The Anatomy of Taste

A matter of taste.
Published April 9, 2017

Have you ever wondered why sweet foods taste as good as they do? Or why super bitter foods aren’t nearly as appealing? You can thank your five types of taste receptors for these preferences and for the ensuing reaction that occurs when you eat them. The sense of taste, also known as gustatory perception, is based entirely on the reactions that occur when taste receptors found all over the mouth and tongue are exposed to a stimulant.

Taste versus flavour

While taste and flavour may seem interchangeable they are actually different terms to describe two separate physiological reactions. Flavour is a combination of taste and smell working together to produce a heightened sensory experience. As an experiment try eating a small piece of chocolate while plugging your nose, you’ll find that the chocolate suddenly loses its distinctive flavour when you aren’t able to smell it. Wine glasses with different-sized bowls are a great example of putting this science to a practical use; the taster is able to get a flavour-optimized experience based on the shape of the glass.

Why do we taste?

Taste receptors act as a metabolic response, not only in our mouths and throats but also in our gastrointestinal tract and in our pancreas. This warning system is an important part of how our bodies function, it triggers reactions further along the digestive tract that allow your body to react accordingly. This reaction is so strong it will still occur even if the food has been spit out. For example, an intensely bitter tasting substance could act as a warning that what you are about to consume is toxic.

What’s in a taste?


Sweet taste receptors respond immediately and with enthusiasm to carbohydrates in general, especially very sugary carbohydrates. Food that tastes sweet tends to be very calorie dense, explaining why you crave them when you have very little energy or if you haven’t had enough sleep. It has also been theorized that sweet taste receptors have an evolutionary role which helped early humans detect when fruit was ripe.

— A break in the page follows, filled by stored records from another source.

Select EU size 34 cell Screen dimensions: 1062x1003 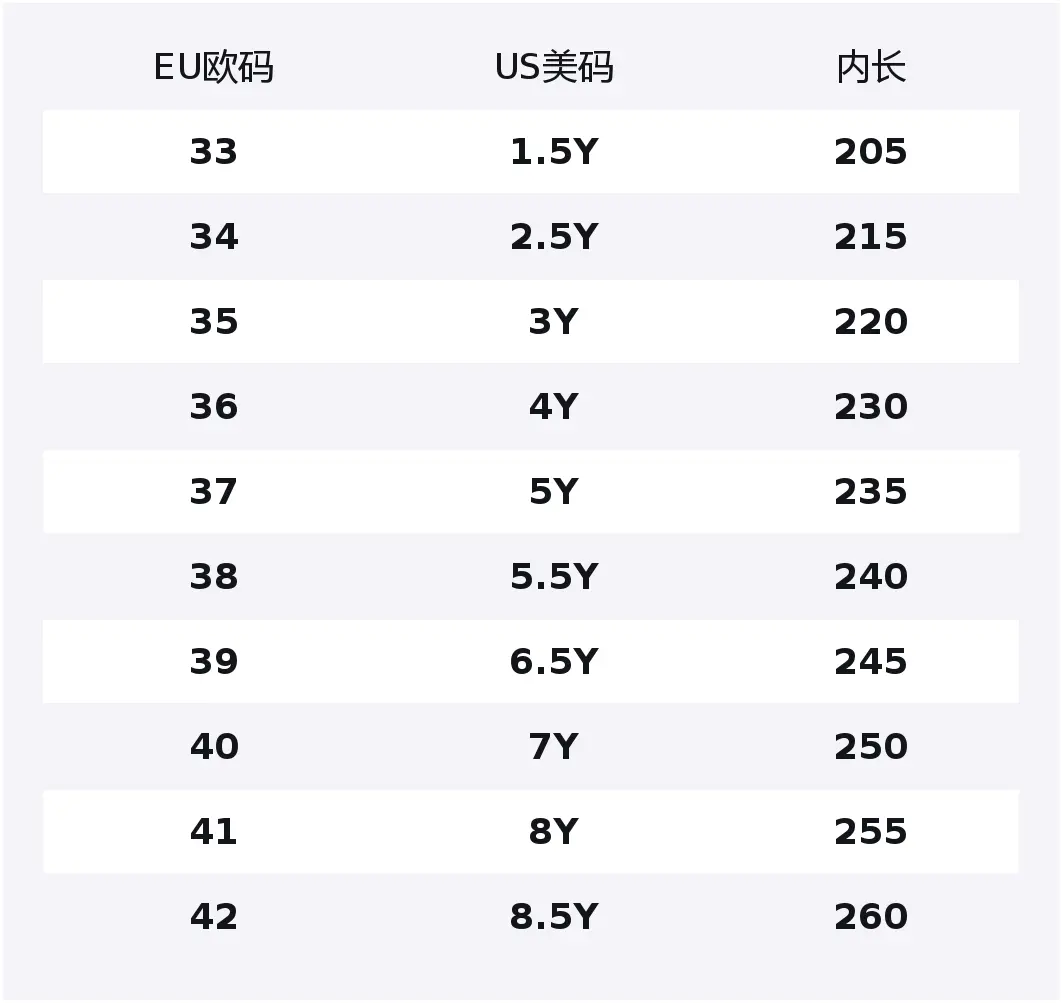coord(213,237)

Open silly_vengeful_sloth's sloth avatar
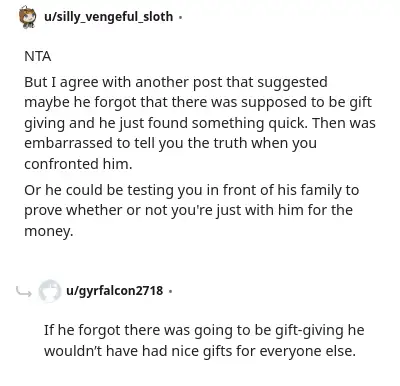pyautogui.click(x=28, y=17)
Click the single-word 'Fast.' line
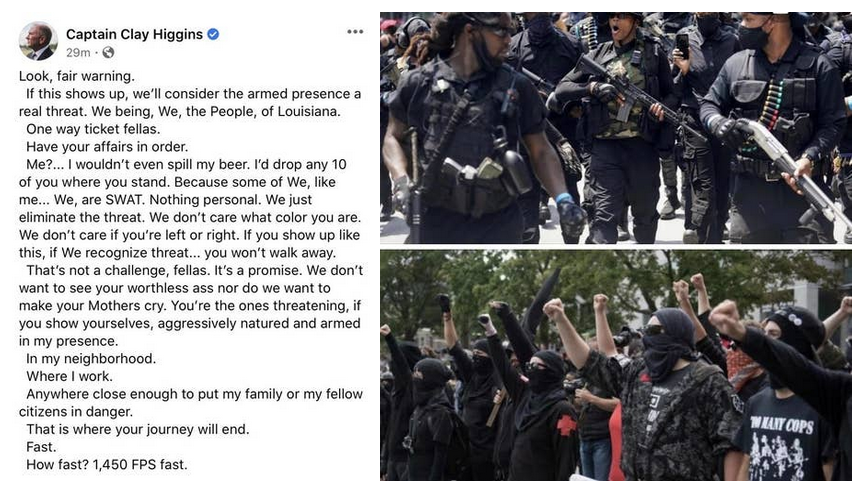Viewport: 854px width, 482px height. coord(41,447)
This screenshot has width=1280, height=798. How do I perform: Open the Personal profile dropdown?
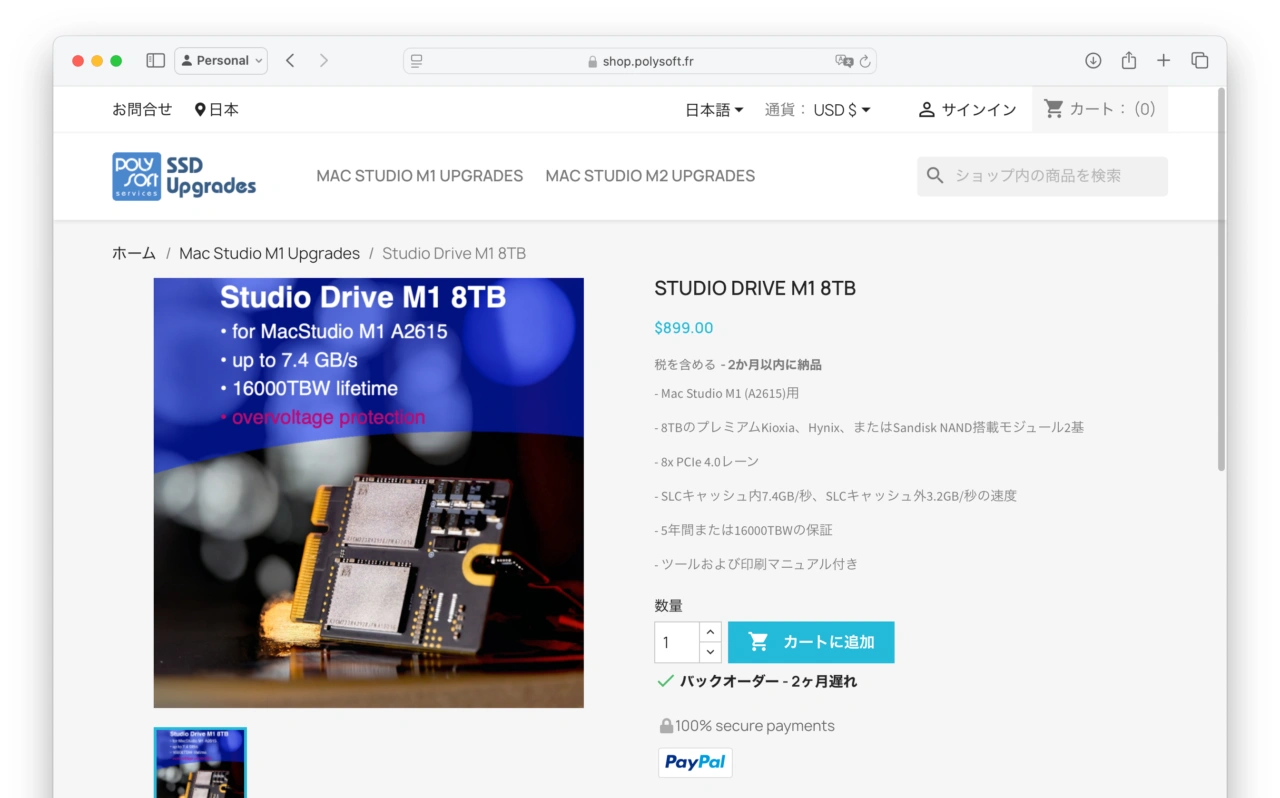pyautogui.click(x=221, y=61)
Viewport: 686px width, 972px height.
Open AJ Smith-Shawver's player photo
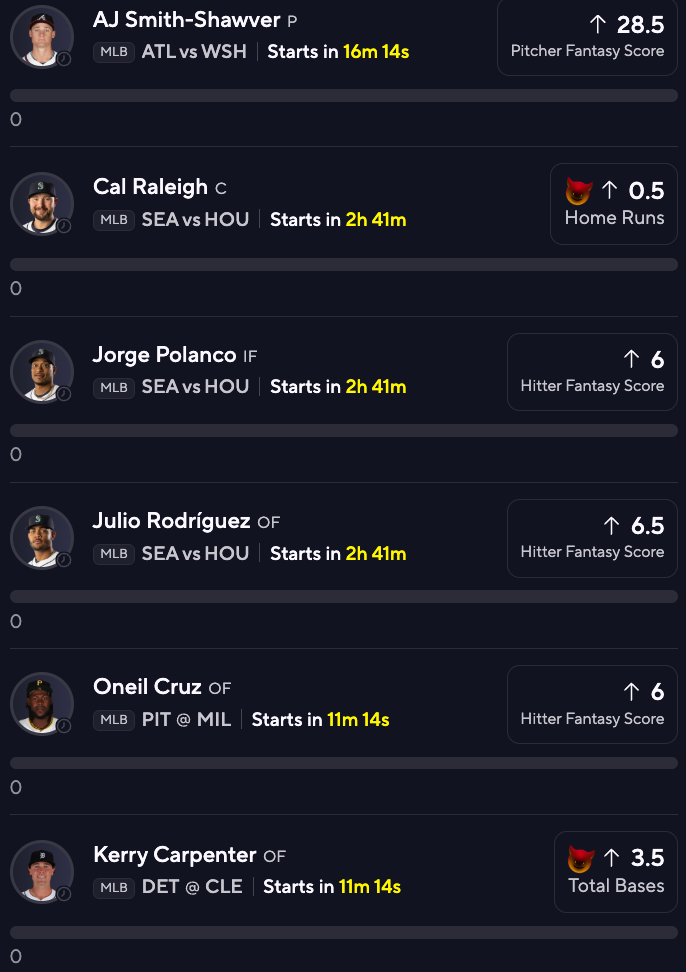pyautogui.click(x=42, y=37)
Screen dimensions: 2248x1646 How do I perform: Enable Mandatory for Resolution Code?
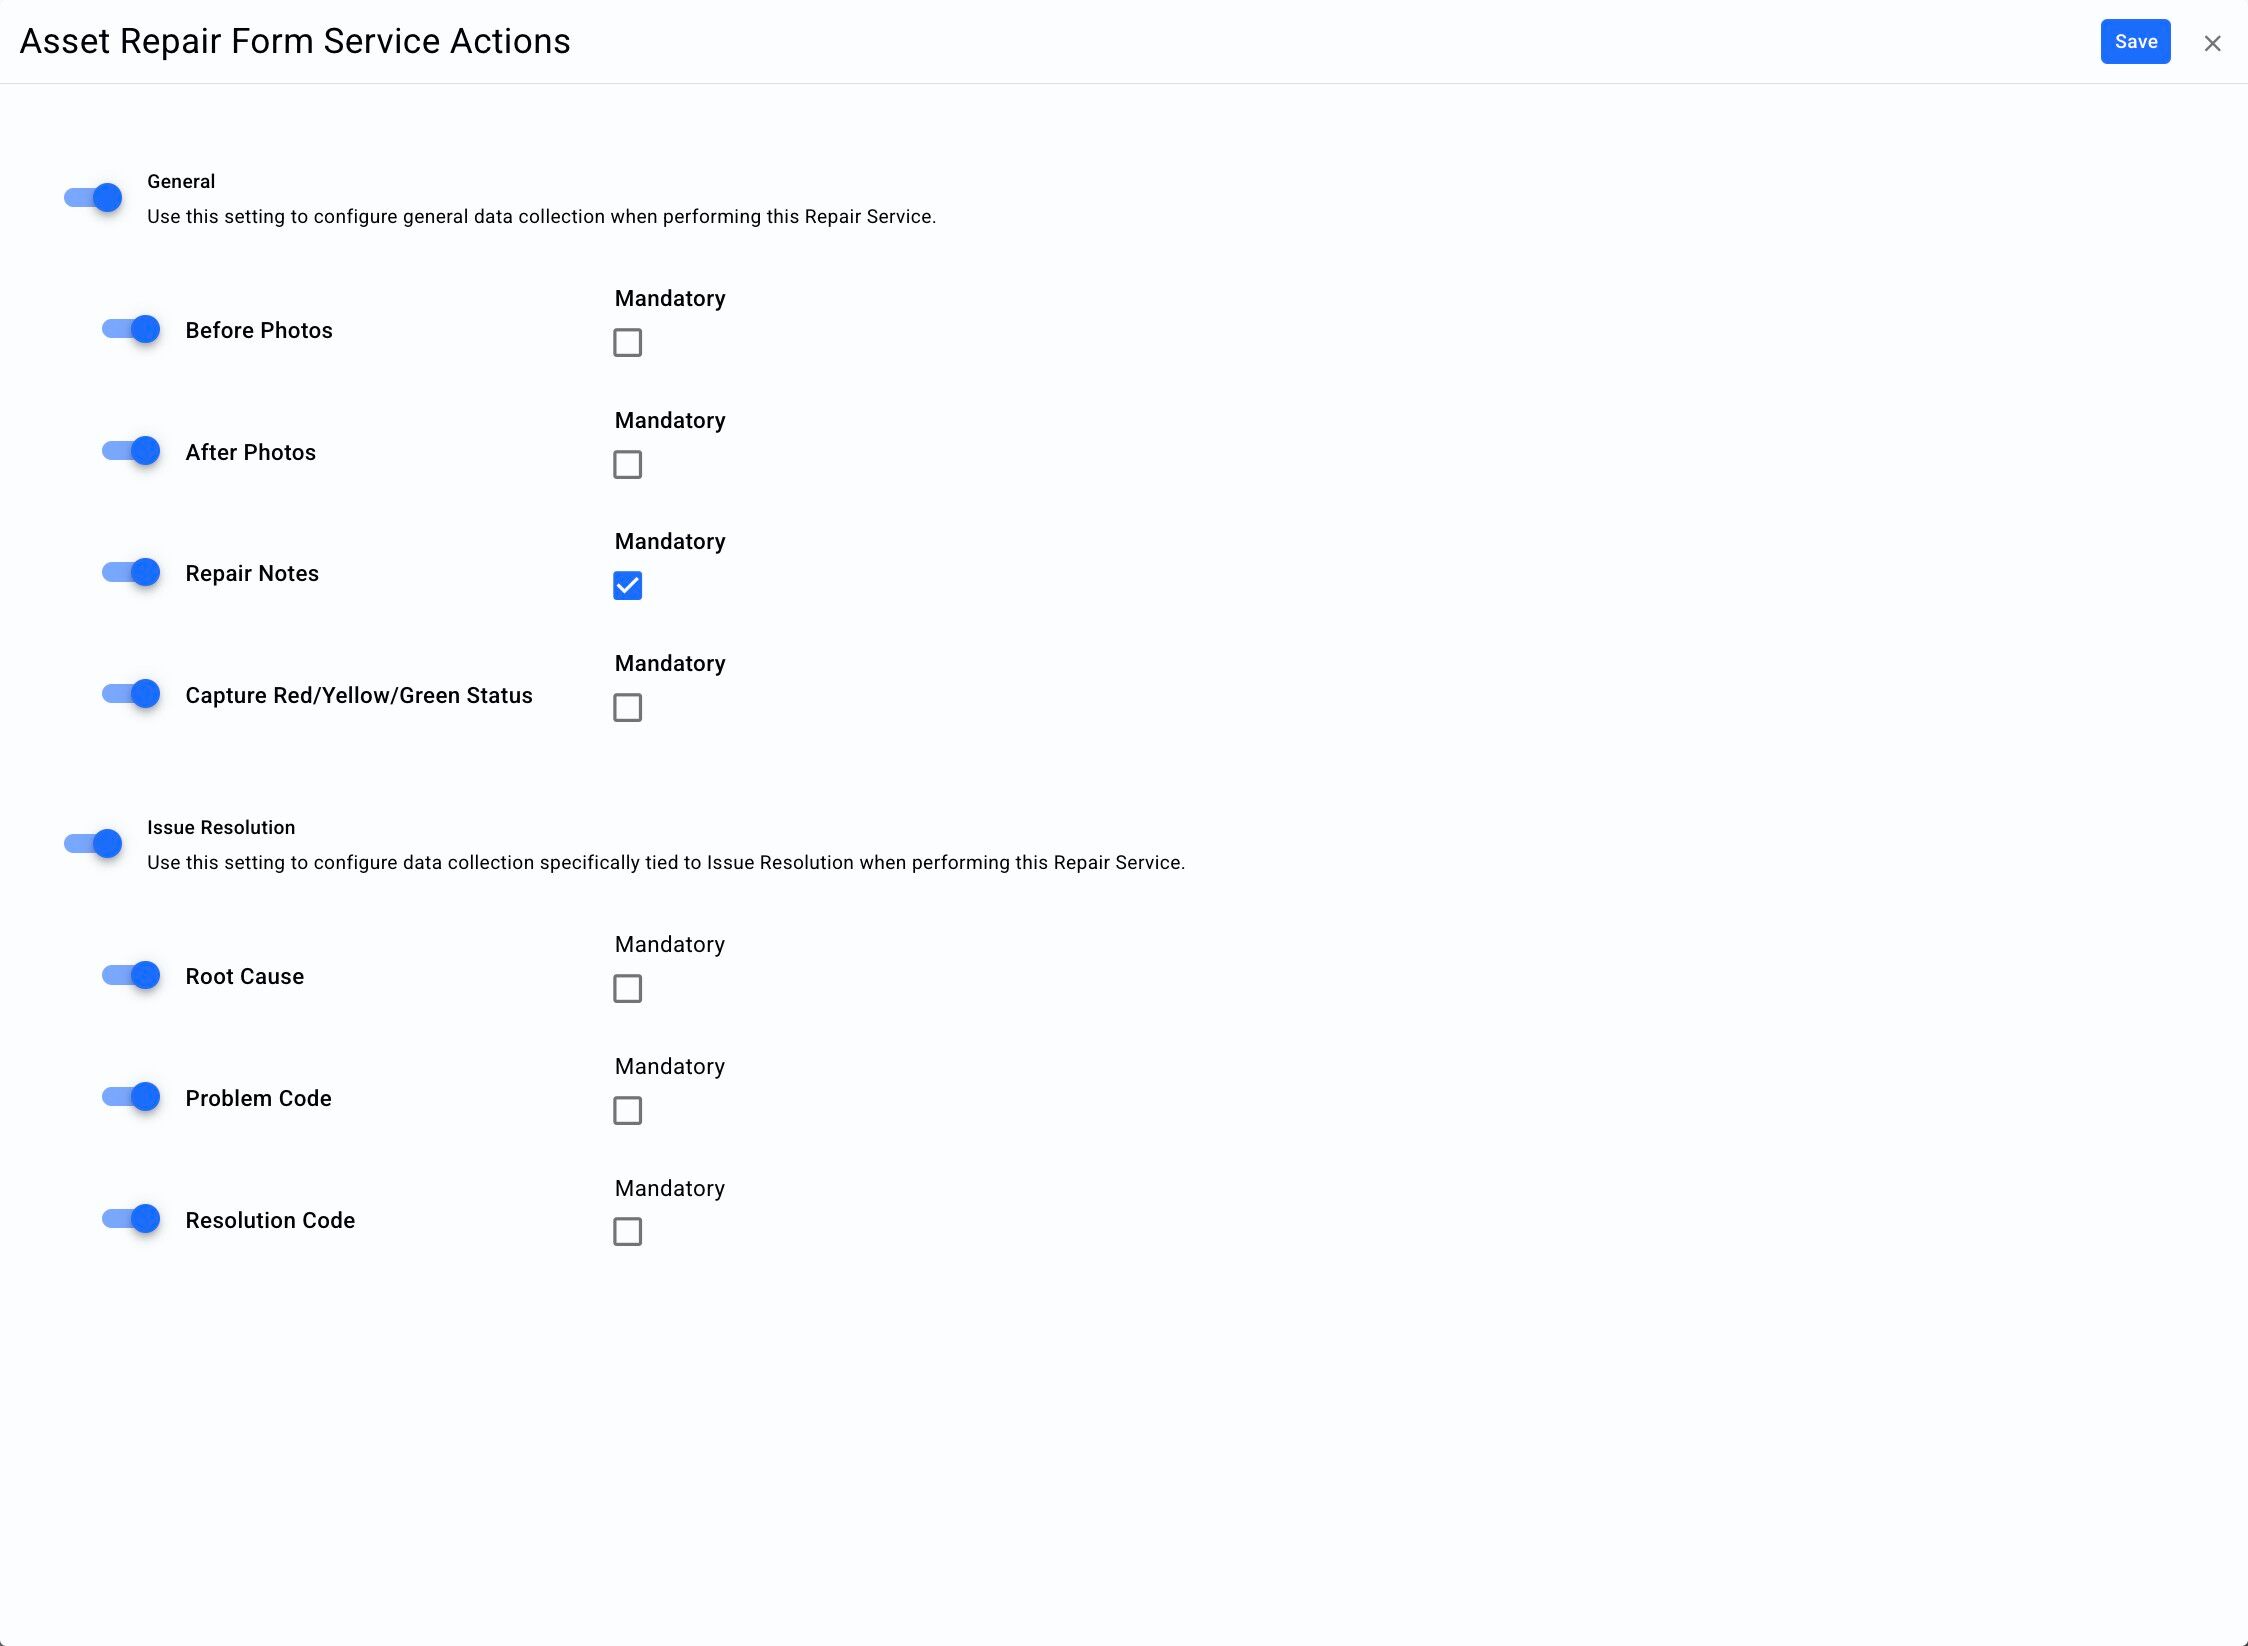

Scientists hypothesize that salt is something that humans crave because it is a necessary nutrient for survival, however, humans are unable to store excess reserves of salt in the body, so we must continually seek it out in our foods. Taste receptors that sense saltiness are unique because salt is desirable in measured small amounts but excess amounts are completely inedible if not toxic. A study conducted on genetically engineered mice has shown that sour and bitter receptors, both considered adverse tastes, are components of how we can identify when we’ve had too much salt.


Sour taste receptors are sensitive to acids and are similar to receptors that detect saltiness in that mildly sour foods are enjoyable but too much of a sour taste is deeply unpleasant. Scientists are still unsure of the exact purpose of sour taste receptors, although there are theories suggesting sour taste receptors exist to make sure that a sufficient amount of vitamin C is being consumed.


Humans have more bitter taste receptors than any other kind and with good reason! These taste receptors play an important part in preventing us from ingesting toxins that could be potentially harmful or even fatal. Despite the way taste receptors strongly react to bitter tastes, it’s still a desirable component in food and drink when present in small amounts.


A relative newcomer to our other taste receptors, umami is defined by a deep savoury taste that can be found in the form of MSG and in cured and roasted meats, anchovies, mushrooms and cheeses. First discovered in 1908 by Dr. Kikunae Ikeda of Tokyo Imperial University the word “umami” comes from the Japanese words umai, meaning delicious and mi meaning taste. Umami tastes are largely associated with fermented, dried and cooked foods which all contain amino acids that are beneficial to human health.